Data supplied section start

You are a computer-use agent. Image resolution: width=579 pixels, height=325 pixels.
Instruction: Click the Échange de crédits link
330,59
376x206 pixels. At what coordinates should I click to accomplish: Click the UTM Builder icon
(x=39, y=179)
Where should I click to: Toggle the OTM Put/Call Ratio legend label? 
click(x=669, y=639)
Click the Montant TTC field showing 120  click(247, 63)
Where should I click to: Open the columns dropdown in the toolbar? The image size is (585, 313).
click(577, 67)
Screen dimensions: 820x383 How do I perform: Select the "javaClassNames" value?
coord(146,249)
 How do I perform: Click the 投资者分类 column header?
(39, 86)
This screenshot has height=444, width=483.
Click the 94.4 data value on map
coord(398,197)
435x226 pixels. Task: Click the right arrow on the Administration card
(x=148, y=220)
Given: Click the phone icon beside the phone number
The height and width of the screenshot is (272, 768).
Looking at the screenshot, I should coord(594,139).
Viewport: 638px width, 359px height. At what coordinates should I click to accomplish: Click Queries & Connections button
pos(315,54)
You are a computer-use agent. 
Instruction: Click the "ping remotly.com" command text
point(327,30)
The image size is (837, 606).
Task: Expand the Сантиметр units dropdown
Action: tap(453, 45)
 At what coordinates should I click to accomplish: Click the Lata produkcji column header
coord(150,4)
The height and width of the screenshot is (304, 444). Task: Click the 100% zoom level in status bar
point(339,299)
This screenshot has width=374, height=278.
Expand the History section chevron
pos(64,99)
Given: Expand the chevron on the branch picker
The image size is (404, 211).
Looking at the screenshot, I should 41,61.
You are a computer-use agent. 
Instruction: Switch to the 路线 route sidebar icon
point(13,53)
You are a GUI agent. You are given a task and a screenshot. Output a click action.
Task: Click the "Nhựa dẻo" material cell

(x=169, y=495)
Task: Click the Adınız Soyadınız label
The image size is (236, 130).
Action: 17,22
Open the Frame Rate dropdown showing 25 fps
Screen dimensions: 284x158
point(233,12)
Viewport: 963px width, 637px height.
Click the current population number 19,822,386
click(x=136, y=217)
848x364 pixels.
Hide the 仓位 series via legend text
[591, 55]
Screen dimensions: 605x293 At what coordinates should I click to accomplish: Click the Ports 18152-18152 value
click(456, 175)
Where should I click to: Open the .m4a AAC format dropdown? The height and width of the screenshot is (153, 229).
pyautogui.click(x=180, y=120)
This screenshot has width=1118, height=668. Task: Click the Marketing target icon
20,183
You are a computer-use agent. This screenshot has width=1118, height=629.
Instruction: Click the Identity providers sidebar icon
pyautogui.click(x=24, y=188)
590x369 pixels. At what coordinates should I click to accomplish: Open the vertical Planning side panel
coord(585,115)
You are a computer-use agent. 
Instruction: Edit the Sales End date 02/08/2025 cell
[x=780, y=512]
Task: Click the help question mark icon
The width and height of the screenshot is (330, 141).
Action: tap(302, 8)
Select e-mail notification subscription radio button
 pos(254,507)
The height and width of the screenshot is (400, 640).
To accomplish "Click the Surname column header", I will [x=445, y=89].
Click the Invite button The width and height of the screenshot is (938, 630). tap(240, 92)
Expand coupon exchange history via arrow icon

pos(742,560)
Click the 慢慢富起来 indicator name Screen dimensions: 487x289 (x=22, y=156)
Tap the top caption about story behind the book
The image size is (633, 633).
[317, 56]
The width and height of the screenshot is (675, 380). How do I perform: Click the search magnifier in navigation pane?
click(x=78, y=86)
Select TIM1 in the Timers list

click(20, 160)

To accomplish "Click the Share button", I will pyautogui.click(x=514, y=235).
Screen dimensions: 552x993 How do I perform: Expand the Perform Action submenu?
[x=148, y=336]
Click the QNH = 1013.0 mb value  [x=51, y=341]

Data supplied section end

* What the task asks
Copy, please, every line from the start of the entries down to the line that holds "Click the Montant", with both of those lines included and no others.

* Task solution
You are a computer-use agent. Image resolution: width=579 pixels, height=325 pixels.
Instruction: Click the Échange de crédits link
330,59
376x206 pixels. At what coordinates should I click to accomplish: Click the UTM Builder icon
(x=39, y=179)
Where should I click to: Toggle the OTM Put/Call Ratio legend label? 
click(x=669, y=639)
Click the Montant TTC field showing 120  click(247, 63)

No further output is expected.